Abstract:
An integrated circuit including an array of flash EEPROM memory cells wherein overerase correction is provided after application of each erase pulse.

Description:
BACKGROUND OF THE INVENTION 
     1. Field of the Invention 
     The present invention relates to a integrated circuit memory including an array of flash EEPROM memory cells and circuitry to provide for overerase correction for the flash EEPROM cells. 
     2. Description of the Related Art 
     FIG. 1 shows a typical configuration for an integrated circuit including a flash EEPROM memory array 100 and circuitry enabling programming, erasing, reading, and overerase correction for memory cells in the array 100. The flash EEPROM array 100 is composed of individual cells, such as 102. Each cell has a drain connected to a bitline, such as 104, each bitline being connected to a bitline pull up circuit 106 and column decoder 108. Sources of the array cells are connected to Vss, while their gates are each connected by a wordline to a row decoder 110. 
     The row decoder 110 receives voltage signals from a power supply 112 and distributes the particular voltage signals to the wordlines as controlled by a row address received from a processor or state machine 114. Likewise, the bitline pull up circuit 106 receives voltage signals from the power supply 112 and distributes the particular voltage signals to the bitlines as controlled by a signal from the processor 114. Voltages provided by the power supply 112 are provided as controlled by signals received from processor 114. 
     The column decoder 108 provides signals from particular bitlines to sense amplifiers or comparators 116 as controlled by a column address signal received from processor 114. The sense amplifiers 116 further receive a signal from reference cells of reference array 118. An example of circuitry for reference array 118, as well as operation of such circuitry is provided in U.S. patent application Ser. No. 08/160,582 entitled &#34;Programmed Reference&#34;, and U.S. Pat. No. 5,335,198 entitled &#34;Flash EEPROM Array With High Endurance&#34;, both of which are incorporated herein by reference. With signals from the column decoder 108 and reference array 118, the sense amplifiers 116 then each provide a signal indicating a state of a bitline relative to a reference cell line to which it is connected through data latches or buffers 120 to processor 114. 

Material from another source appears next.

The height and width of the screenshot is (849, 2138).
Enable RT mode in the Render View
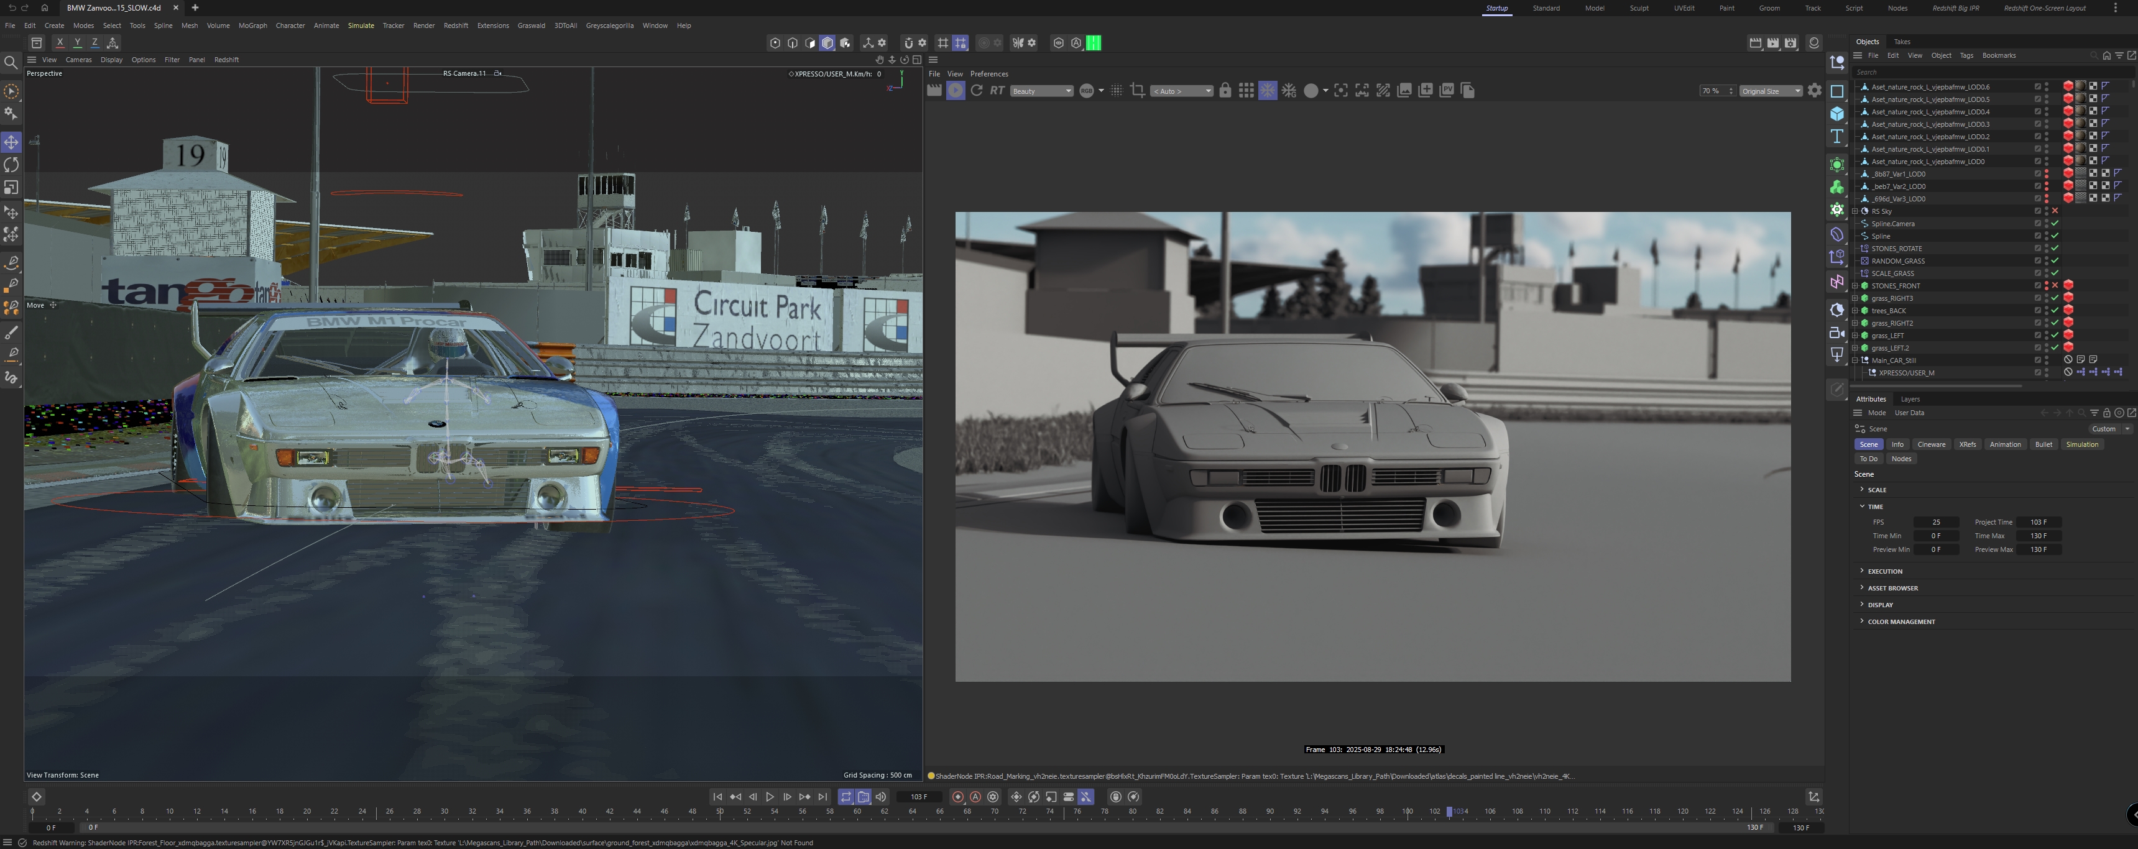click(998, 91)
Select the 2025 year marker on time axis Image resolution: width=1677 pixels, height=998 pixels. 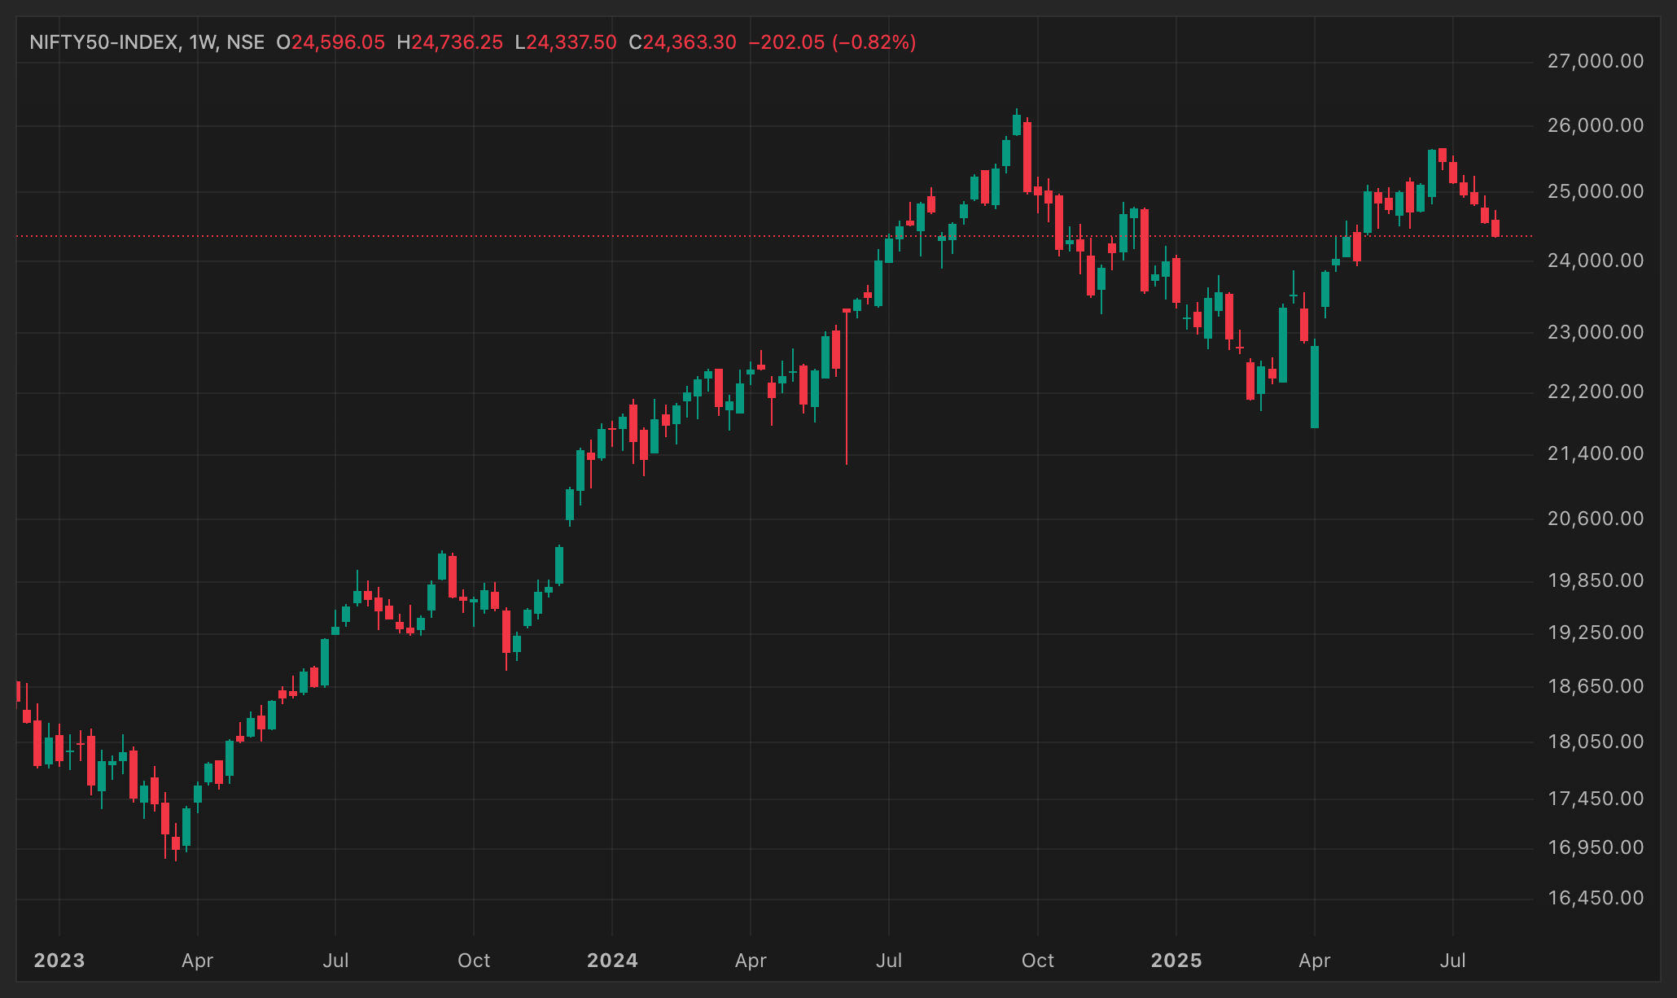click(x=1176, y=961)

     To program a cell in the flash memory array 100, high gate-to-drain voltage pulses are provided to the cell from power supply 112 while a source of the cell is grounded. For instance, during programming typically multiple gate voltage pulses of 10 V are each applied for approximately two to three microseconds to a cell, while a drain voltage of the cell is set to 5.5 V and its source is grounded. The large gate-to-drain voltage pulses enable electrons flowing from the source to drain to overcome an energy barrier to produce &#34;hot electrons&#34; which are accelerated across a thin dielectric layer enabling the electrons to be driven onto a floating gate of the cell. This programming procedure, termed &#34;hot electron injection&#34; results in an increase of a threshold voltage for the cell, the threshold being the gate-to-source voltage required for the cell to conduct. 
     To erase a cell in the flash memory array 100, a procedure known as Fowler-Nordheim tunneling is utilized wherein relatively high negative gate-to-source voltage pulses are applied for a few tenths of a second each. For instance, during erase multiple gate voltage pulses of -10 V are applied to a cell, while a drain of the cell is set to 5.5 V and its source is floating. The large negative gate-to-source voltage pulses enable electrons to tunnel from the floating gate of a cell reducing its threshold. 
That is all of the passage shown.